═══ Information ═══

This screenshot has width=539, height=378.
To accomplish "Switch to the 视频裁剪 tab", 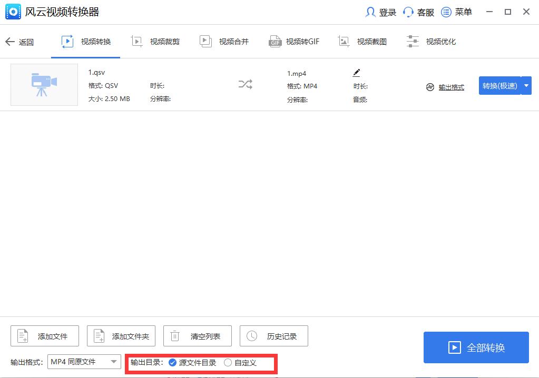I will point(155,41).
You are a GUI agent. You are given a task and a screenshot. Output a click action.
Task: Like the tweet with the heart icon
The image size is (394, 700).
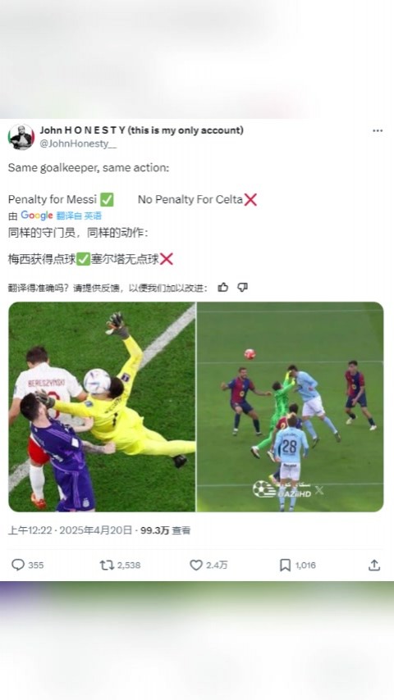[x=196, y=566]
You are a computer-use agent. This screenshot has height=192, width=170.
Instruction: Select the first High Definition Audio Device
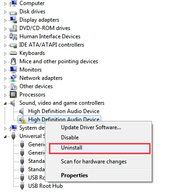tap(64, 111)
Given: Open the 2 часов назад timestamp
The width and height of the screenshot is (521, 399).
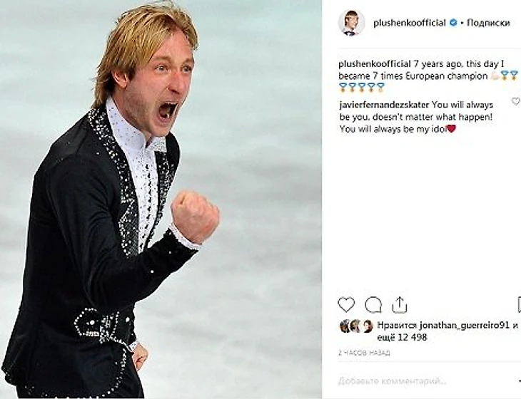Looking at the screenshot, I should coord(364,353).
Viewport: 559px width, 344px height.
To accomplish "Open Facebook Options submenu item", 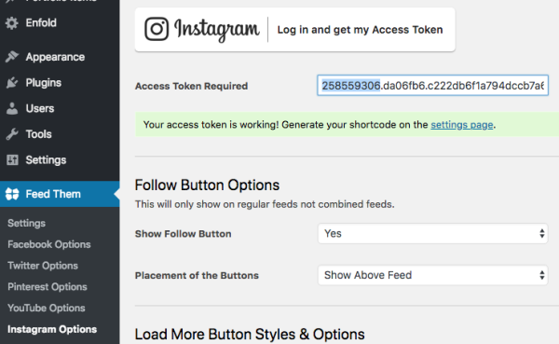I will pyautogui.click(x=49, y=244).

═══

**What the exercise asks:**
Could you report all lines of the listing that hold "This"?

**Solution:**
This screenshot has width=539, height=378.
You are a computer-use agent. This screenshot has height=192, width=170.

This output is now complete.